Rye and barley bread

I'm still trying to get to the bottom of my everlasting bag of rye flour (don't know how 1kg can last so long though to be honest I'm not sure why I'm trying to use it up because it's not as though I dislike it and the chances are that as soon as it's finished I'll buy another bag, thus perpetuating the problem...) and decided to combine it with some of the barley flour that I used recently for the soda bread.

I used my usual wholemeal bread recipe, which is actually only half wholemeal. So this time I decided to use 75g rye flour, 75g barley flour and 150g very strong white flour. I poured 210ml boiling water over the rye flour and mixed well until no pockets of dry flour remained and there were no huge lumps. I then left it to cool for a while. Although I usually add my yeast directly to the flour, this time I liquefied it in a tbsp or so of water before adding to the dough. It didn't seem to have a detrimental effect on the loaf, and avoided all the little strands of yeast remaining visible.

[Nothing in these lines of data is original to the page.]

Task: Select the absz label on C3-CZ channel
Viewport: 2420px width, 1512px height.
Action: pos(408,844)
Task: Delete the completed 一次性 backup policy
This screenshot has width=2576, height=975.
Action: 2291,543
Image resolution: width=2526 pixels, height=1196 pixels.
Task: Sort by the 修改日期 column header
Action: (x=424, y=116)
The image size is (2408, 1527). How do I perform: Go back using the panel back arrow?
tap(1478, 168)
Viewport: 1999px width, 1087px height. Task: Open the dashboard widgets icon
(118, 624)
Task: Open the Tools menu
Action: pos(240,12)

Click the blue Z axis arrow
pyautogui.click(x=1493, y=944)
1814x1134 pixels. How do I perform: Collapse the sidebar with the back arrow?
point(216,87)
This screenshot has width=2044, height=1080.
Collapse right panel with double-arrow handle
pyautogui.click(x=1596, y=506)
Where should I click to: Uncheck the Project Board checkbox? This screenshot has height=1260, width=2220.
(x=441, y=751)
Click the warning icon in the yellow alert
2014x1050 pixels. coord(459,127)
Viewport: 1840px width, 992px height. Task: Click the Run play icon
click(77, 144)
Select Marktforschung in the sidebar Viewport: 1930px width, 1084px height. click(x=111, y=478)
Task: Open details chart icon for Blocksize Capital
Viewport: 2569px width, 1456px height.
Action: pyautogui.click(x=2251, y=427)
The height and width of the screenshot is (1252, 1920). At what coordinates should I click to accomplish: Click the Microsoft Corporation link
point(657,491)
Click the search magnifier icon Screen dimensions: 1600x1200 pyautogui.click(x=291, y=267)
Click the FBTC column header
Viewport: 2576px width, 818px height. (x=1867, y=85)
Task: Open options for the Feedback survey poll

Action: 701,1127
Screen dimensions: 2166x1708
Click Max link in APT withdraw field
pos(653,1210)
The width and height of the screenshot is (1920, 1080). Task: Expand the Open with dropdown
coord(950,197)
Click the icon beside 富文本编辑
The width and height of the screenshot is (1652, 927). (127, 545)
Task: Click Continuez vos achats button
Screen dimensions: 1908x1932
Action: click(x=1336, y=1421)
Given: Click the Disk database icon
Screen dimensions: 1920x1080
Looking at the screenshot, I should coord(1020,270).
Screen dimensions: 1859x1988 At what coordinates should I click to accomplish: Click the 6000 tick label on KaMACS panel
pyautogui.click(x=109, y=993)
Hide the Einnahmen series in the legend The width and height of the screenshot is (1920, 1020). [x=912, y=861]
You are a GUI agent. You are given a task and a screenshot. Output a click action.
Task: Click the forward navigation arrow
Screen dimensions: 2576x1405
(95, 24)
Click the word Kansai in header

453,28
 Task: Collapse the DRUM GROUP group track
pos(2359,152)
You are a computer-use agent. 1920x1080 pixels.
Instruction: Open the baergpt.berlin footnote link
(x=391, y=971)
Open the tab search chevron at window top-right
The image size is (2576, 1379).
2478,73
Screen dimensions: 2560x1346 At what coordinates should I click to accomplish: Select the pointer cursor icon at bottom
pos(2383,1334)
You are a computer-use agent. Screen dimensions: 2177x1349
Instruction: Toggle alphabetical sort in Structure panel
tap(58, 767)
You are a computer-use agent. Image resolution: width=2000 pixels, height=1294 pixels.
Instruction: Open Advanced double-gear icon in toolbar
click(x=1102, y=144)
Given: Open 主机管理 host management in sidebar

When the boiled mixture was cooler I added the barley flour, white flour, and a scant tsp each of salt and the yeast in water mixture mentioned above. Mix well to combine and leave for a while. There aren't really any times for this recipe - I just kept looking at it and thinking either... hmmm, needs a bit longer, or... oh, that'll do. I kneaded it once, briefly and then left it to do its thing. I then shaped it into a stubby loaf and left to proove. This stage was quite long, and the dough rose and expanded quite a lot. Probably too much because there wasn't any oven spring really, but it didn't seem to matter for the final texture.

It was then baked for about 40 minutes with steam (10 min at gas 7, 20 min at gas 6 and then a further 10 min at gas 6 upside down).

I had thought that the rye flavour would be very strong, but it wasn't really. I guess the barley and white flour damped it down, with the barley lending its own subtle flavour. It was a nice enough bread, and I'd make it again given that combination of flour in the house, but I wouldn't go out of my way to make it again. I think there are better uses for rye flour, I just haven't explored them..... yet! The crumb was denser than the usual wholemeal loaf I make using this method, but not unpleasantly dense. The crumb was also much greyer than usual - that'll be the rye flour then!


Unknown said...

I LOVE rye bread... yours looks so perfect, well done... I need to get baking ASAP... this is very inspiring!

Choclette said...

It looks a lovely colour and texture to me. As you know I make rye bread all the time and I have to say the grey colour is my only quibble with it. This mix you've come up with gives a much nicer colour.

Alicia Foodycat said...

It looks like it would go brilliantly with cheese! I haven't done enough with rye flour.

Anonymous said...

C, it looks very good indeed - so often rye loaves end up as lumps of clay! I've been making Joanna's 100% Russian Rye, and it works very well, but it takes a couple of days for the flavour to mature and really develop..

Caroline said...

Dom - thanks. Always good to be a source of inspiration!

Choclette - I love your blog completely but I occasionally think it's a shame you can't share recipes for the other things you make, I'd love to see your rye bread!

Foodycat - it made good cheese sandwiches.... so I guess it'd go well with cheese in other forms! Rye is something I need to experiment with more too.

Celia - I think it's because it's only a quarter rye that it's risen so well. The strong white flour I used was an extra strong Canadian one, so I'm sure that helped. I need to try a 100% rye. The closest I've come is Dan's Black pepper rye, and I can't remember off the top of my head what % rye that is.